Wir klagen gemeinsam mit den Menschenrechtsorganisationen „European Center for Constitutional and Human Rights“ (ECCHR) und dem „European Network against Racism“ (ENAR) vor dem Verwaltungsgericht Freiburg/Breisgau.
Institutioneller Rassismus
Die GFF setzt sich für Zugfahrende ein, die während einer grenzüberquerenden Fahrt als einzige Reisende und möglicherweise rassistisch motiviert kontrolliert werden. „Racial Profiling“ bedeutet, dass Beamt*innen Menschen aufgrund ihres Erscheinungsbildes oder der von ihnen gesprochen Sprache verdachtsunabhängig kontrollieren. Wir klagen vor dem Verwaltungsgericht München und gemeinsam mit dem Verein „Equal Rights Beyond Borders“.

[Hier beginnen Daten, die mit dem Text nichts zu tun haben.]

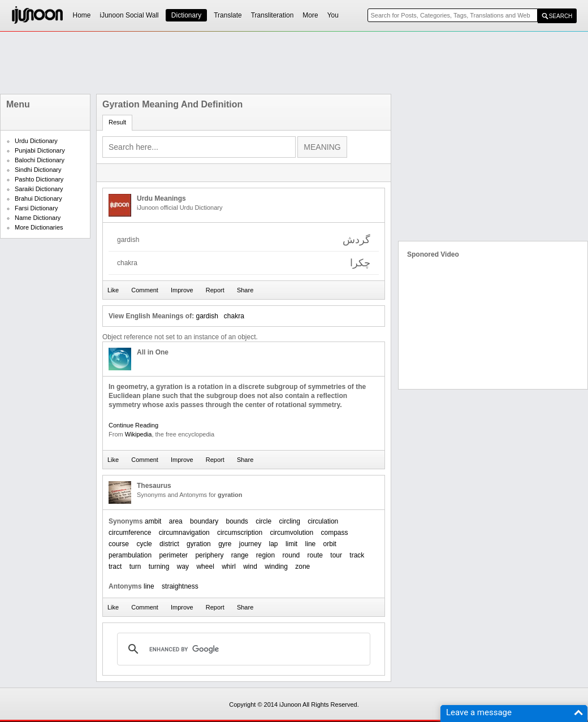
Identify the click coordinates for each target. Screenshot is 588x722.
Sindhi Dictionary (38, 170)
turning (159, 567)
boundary (204, 521)
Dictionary (186, 15)
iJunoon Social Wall (129, 15)
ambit (153, 521)
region (265, 555)
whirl (228, 567)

Dass Deutschland Binnengrenzkontrollen wiedereingeführt hat, bedroht eine der wichtigsten Errungenschaften Europas: Bürger*innen dürfen sich im Schengenraum (Europa ohne Irland, Zypern plus Norwegen, Island, Schweiz, Liechtenstein) frei bewegen. Das vereinfacht den Wirtschaftsverkehr, das private Reisen und trägt dazu bei, den persönlichen Kontakt von Menschen grenzübergreifend zu erleichtern. Auf diese Freiheit sind Menschen aus verschiedenen familiären oder beruflichen Gründen angewiesen.
Die deutsche Bundesregierung begründet die Kontrollen pauschal mit einer Bedrohungslage. Sie nennt keine tatsächlichen Anhaltspunkte, dass die Kontrollen Deutschland sicherer machen. Stattdessen bergen die stichprobenartigen Prüfungen das Risiko, Menschen zu diskriminieren, ihnen unnötig Angst vor freiem Reisen zu machen. Die Grenzkontrollen gefährden zudem das Vertrauen in den Rechtsstaat, wenn das Bundesinnenministerium Urteile ignoriert.